Declaration: T A[R][C]
- R rows, C columns
- Array size: R * C * K bytes (where K = sizeof(T))
Memory Layout for int A[3][4]:
A[0][0] A[0][1] A[0][2] A[0][3] | A[1][0] A[1][1] A[1][2] A[1][3] | A[2][0] A[2][1] A[2][2] A[2][3]
Nested Array Access
For int A[R][C]:
A[i]is an array of C elements (starting at A + iC4)A[i][j]element address:A + i * (C * 4) + j * 4=A + (i*C + j) * 4
int matrix[3][4];
// Access element at row i, column j:
matrix[i][j] // Compiler translates to: *(matrix + i*4 + j)
Nested Array Row Access
zip_dig pgh[4] = {{1,5,2,0,6}, {1,5,2,1,3}, {1,5,2,1,7}, {1,5,2,2,1}};
// pgh[index] is array of 5 int's
// Starting address: pgh + 20*index
// Assembly:
leaq (%rdi,%rdi,4), %rax // 5 * index
leaq pgh(,%rax,4), %rax // pgh + (20 * index)
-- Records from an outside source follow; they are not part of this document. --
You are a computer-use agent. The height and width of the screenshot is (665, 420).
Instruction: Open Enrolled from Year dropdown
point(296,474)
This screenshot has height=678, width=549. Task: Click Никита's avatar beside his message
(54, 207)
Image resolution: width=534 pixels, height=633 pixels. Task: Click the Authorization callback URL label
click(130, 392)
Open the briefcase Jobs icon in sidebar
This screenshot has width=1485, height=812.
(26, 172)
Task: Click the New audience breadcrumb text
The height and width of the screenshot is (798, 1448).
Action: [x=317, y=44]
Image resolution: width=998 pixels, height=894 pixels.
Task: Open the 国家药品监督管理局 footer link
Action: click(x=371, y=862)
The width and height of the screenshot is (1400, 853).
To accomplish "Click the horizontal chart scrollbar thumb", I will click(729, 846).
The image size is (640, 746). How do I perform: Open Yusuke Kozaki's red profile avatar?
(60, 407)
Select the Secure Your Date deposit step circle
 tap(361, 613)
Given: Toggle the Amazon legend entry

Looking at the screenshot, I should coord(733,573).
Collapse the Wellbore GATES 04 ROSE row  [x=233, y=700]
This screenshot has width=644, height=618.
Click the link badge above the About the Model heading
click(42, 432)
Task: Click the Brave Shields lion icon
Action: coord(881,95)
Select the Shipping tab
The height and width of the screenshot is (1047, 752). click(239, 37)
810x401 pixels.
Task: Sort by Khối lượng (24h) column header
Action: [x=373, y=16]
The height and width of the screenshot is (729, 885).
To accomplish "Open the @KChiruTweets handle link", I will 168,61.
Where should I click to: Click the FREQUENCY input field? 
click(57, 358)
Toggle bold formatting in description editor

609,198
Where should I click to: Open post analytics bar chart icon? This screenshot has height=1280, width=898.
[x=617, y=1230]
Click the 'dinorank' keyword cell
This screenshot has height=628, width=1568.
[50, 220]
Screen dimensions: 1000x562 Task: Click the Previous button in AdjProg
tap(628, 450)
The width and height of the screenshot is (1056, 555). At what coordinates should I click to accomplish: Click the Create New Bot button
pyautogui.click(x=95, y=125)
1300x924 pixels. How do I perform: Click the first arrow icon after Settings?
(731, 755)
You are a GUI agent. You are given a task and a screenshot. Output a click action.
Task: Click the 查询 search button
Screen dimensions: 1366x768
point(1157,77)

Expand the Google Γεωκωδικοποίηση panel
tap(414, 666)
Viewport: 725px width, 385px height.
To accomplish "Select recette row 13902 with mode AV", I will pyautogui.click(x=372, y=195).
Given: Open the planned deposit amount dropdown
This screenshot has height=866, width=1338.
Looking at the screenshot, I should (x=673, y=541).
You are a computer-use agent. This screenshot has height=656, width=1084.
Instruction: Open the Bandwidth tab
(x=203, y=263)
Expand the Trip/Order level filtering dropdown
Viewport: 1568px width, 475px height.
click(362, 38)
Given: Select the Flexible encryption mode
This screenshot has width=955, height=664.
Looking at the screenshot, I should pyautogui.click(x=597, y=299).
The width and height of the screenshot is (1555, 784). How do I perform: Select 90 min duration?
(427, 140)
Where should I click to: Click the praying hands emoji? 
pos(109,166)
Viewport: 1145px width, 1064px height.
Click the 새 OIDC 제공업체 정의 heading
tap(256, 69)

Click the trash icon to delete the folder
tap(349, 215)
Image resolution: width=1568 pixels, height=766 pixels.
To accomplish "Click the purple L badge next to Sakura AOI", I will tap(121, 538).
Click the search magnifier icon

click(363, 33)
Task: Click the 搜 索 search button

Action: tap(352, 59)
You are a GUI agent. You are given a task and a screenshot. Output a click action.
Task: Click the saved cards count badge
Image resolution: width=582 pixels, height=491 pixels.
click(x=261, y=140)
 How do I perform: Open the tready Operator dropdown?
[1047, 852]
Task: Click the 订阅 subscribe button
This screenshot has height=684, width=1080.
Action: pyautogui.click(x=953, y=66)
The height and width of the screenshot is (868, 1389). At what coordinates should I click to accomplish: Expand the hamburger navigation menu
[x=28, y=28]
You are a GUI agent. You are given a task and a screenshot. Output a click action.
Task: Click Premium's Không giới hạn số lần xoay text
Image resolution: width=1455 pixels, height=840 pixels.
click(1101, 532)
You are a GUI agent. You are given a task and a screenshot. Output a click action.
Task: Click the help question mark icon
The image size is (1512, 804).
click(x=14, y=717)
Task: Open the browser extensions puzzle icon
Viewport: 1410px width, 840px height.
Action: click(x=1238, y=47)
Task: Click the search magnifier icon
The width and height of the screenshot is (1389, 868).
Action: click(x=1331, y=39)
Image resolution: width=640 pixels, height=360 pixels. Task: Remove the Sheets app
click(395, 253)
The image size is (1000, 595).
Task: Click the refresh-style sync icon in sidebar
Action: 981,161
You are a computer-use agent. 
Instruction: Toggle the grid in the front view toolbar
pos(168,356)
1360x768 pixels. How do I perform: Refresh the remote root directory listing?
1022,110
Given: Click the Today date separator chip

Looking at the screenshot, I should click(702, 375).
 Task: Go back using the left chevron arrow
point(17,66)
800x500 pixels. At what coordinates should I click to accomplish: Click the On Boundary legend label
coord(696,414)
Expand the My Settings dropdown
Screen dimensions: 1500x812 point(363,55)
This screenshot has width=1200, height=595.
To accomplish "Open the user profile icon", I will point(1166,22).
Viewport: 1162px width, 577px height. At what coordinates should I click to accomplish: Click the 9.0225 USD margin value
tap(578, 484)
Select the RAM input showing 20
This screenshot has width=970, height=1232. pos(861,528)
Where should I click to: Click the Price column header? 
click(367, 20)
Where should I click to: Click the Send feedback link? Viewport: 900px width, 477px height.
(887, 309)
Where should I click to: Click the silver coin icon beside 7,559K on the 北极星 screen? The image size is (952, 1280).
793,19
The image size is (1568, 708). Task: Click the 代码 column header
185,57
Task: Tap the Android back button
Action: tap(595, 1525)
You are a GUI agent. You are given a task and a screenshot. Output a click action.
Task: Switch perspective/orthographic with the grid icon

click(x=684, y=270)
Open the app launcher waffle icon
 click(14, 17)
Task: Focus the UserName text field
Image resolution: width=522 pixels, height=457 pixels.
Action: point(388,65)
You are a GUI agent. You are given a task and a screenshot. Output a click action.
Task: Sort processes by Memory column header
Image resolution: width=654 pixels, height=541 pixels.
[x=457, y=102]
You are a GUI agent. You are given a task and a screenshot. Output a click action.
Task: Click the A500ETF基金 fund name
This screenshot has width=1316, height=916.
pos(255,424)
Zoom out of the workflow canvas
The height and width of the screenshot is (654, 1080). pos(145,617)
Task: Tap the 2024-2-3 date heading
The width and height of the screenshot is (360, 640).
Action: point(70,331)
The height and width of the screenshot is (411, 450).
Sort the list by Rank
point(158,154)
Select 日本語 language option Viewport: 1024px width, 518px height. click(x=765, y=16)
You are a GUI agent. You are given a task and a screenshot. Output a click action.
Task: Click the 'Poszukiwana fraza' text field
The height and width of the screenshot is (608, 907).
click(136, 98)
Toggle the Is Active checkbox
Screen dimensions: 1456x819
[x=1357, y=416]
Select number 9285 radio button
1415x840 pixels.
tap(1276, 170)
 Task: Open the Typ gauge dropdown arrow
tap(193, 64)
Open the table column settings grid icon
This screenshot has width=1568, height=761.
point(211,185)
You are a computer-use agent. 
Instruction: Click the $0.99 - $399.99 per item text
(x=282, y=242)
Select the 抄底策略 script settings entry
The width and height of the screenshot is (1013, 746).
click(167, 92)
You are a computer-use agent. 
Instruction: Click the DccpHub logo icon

Multi-Level Arrays vs Nested Arrays
Nested array (true 2D):
int pgh[4][5];
// Access: Mem[pgh + 20*index + 4*digit]
Multi-level array (array of pointers):
int *univ[3] = {mit, cmu, ku};
// Access: Mem[Mem[univ + 8*index] + 4*digit]
// Requires two memory reads!
Both look similar in C but have very different memory access patterns.
N × N Matrix Access
Fixed dimensions (known at compile time):
#define N 16
int fix_ele(fix_matrix a, size_t i, size_t j) {
return a[i][j];
}
// Address: A + 64*i + 4*j (since C=16, K=4, so C*K=64)
Variable dimensions:
int var_ele(size_t n, int a[n][n], size_t i, size_t j) {
return a[i][j];
}
// Address: A + 4*n*i + 4*j
// Must perform integer multiplication (slower!)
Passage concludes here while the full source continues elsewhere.